Immune laboratory methods
Flow cytometry was used to analyze the CD4+ Th cell population in whole blood from the patients at randomization, and one and three years after completed ILIT. Peripheral blood mononuclear cells obtained from the patients at randomization and one year after ILIT were stimulated in vitro with birch and timothy allergen. Levels of IL-5, IL-10, IL-13, IFN-g, CCL17 and CXCL10 were quantified using Luminex. For logistic reasons immune tests were only analyzed from the 45 participants from the Allergy Center, University Hospital, Linköping, Sweden. For detailed methods, experimental protocols, and statistical analyses, see the Methods section in this article’s supplementary information.
Descriptive statistics for RQLQ, RTSS and MS are presented in medians and percentiles (p25 and p75), and in the graphs with medians and 95% confidence interval. Paired comparisons over time were calculated with Friedman’s test and adjusted with the Bonferroni correction for multiple comparisons. Descriptive statistics for IgE, IgG4, SPT and CAPT are presented in mean values and standard deviation (SD). Paired comparisons over time were calculated with repeated measures ANOVA with Bonferroni confidence interval adjustment. The answers to the 28 questions in RQLQ were explored with an item analysis, rendering a Cronbach’s Alpha at 0.933; thus the changes within the different domains of RQLQ were consistent. All analyses above were performed in SPSS version 25 (IBM Corp. Armonk, NY, USA).
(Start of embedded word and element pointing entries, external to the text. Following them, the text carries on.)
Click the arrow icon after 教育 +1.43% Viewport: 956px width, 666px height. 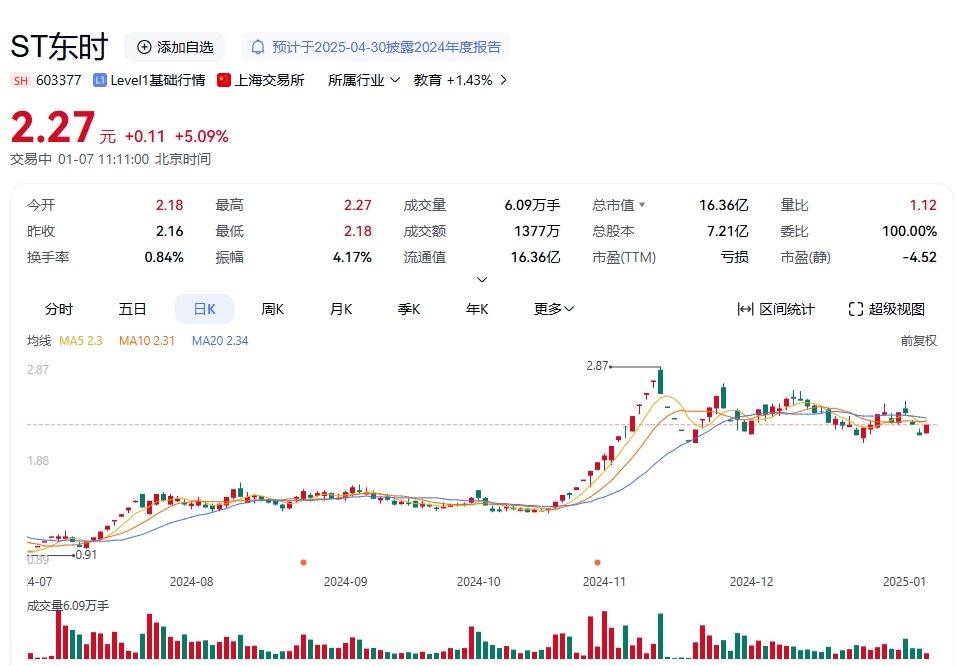coord(503,79)
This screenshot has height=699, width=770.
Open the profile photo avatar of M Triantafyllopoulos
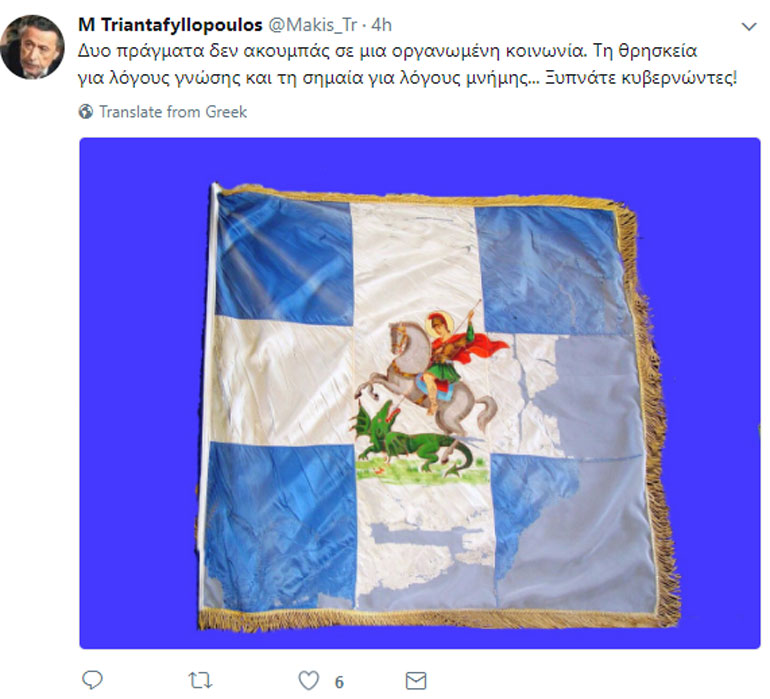32,47
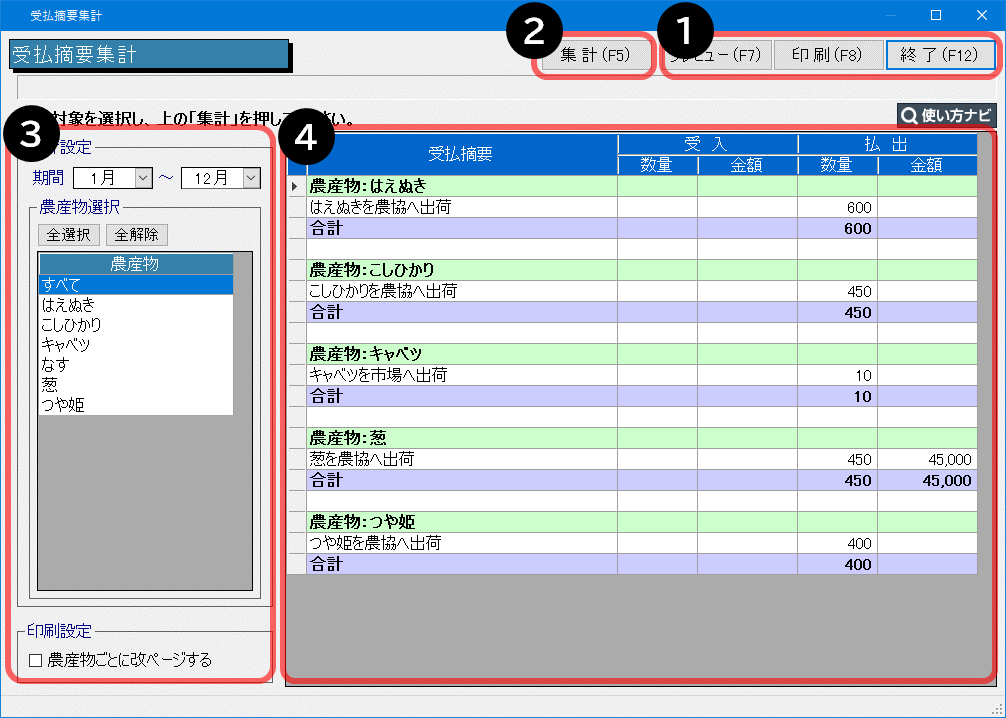
Task: Enable 農産物ごとに改ページする checkbox
Action: pyautogui.click(x=36, y=660)
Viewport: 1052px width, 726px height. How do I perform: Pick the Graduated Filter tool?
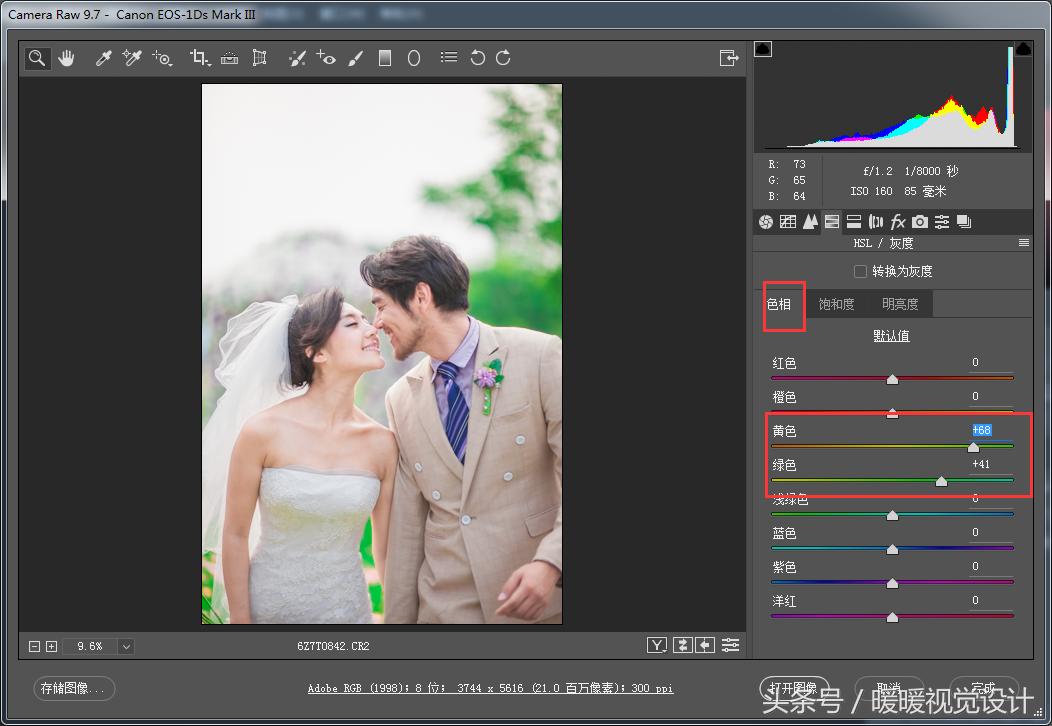point(385,58)
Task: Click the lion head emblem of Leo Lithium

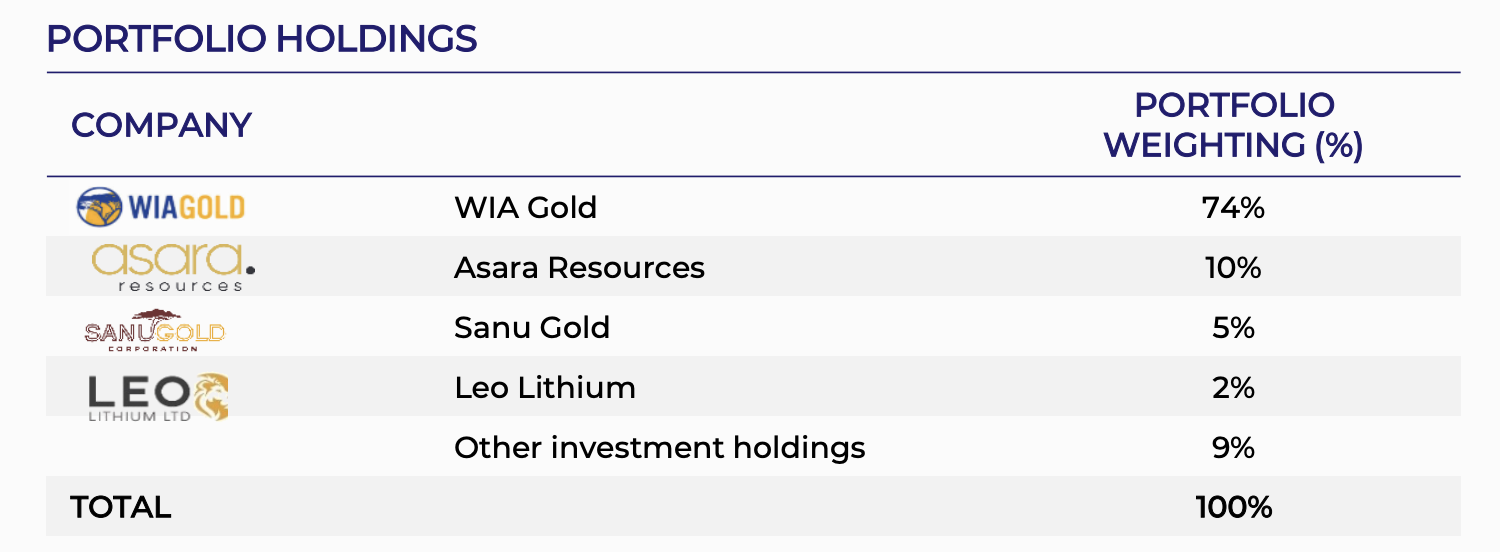Action: (x=210, y=396)

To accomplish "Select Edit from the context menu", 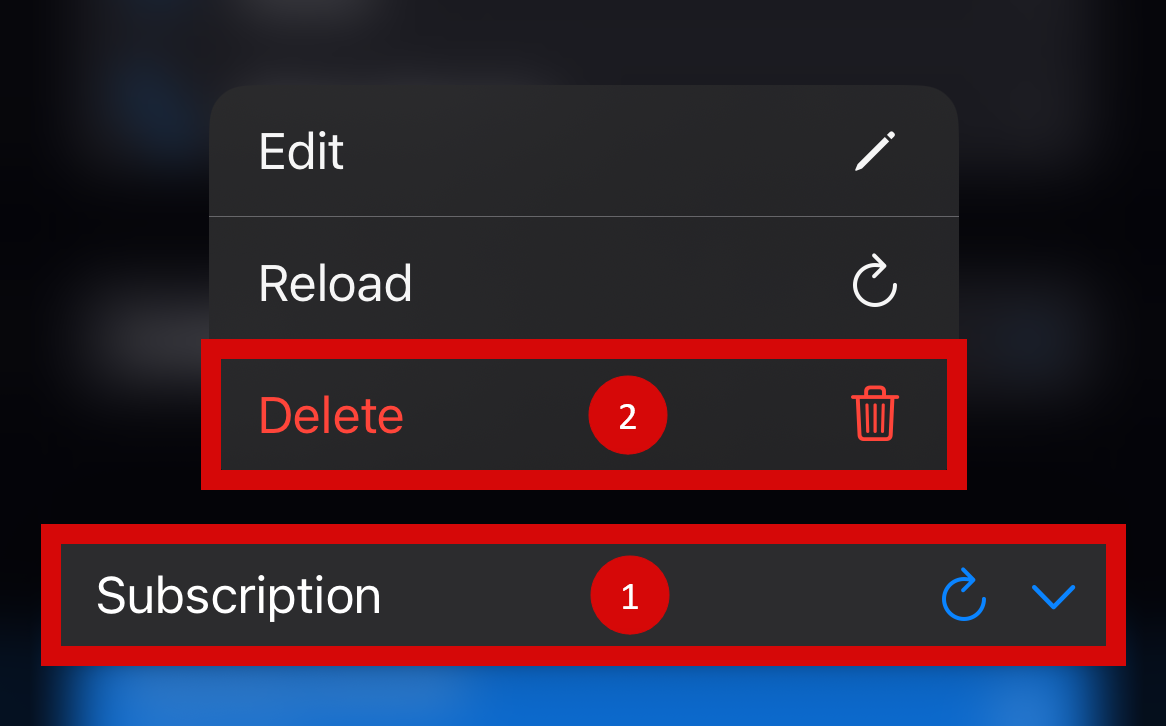I will coord(584,151).
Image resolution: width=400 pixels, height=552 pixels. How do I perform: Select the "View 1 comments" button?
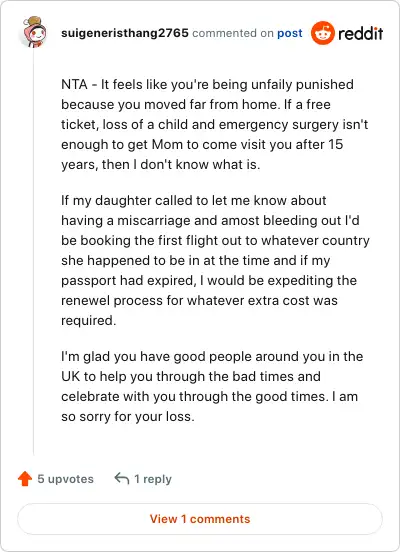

All flow cytometry, cytokine and chemokine data were analyzed using GraphPad Prism, version 8.3.1 (GraphPad software, Inc., La Jolla, CA, USA), and non-parametric tests were used. Comparisons at the different time points within the treatment groups were calculated using paired Wilcoxon signed ranks test. Unpaired Mann Whitney U test was used to compare differences between the treatment groups at the different time points. The significance level was set at p < 0.05.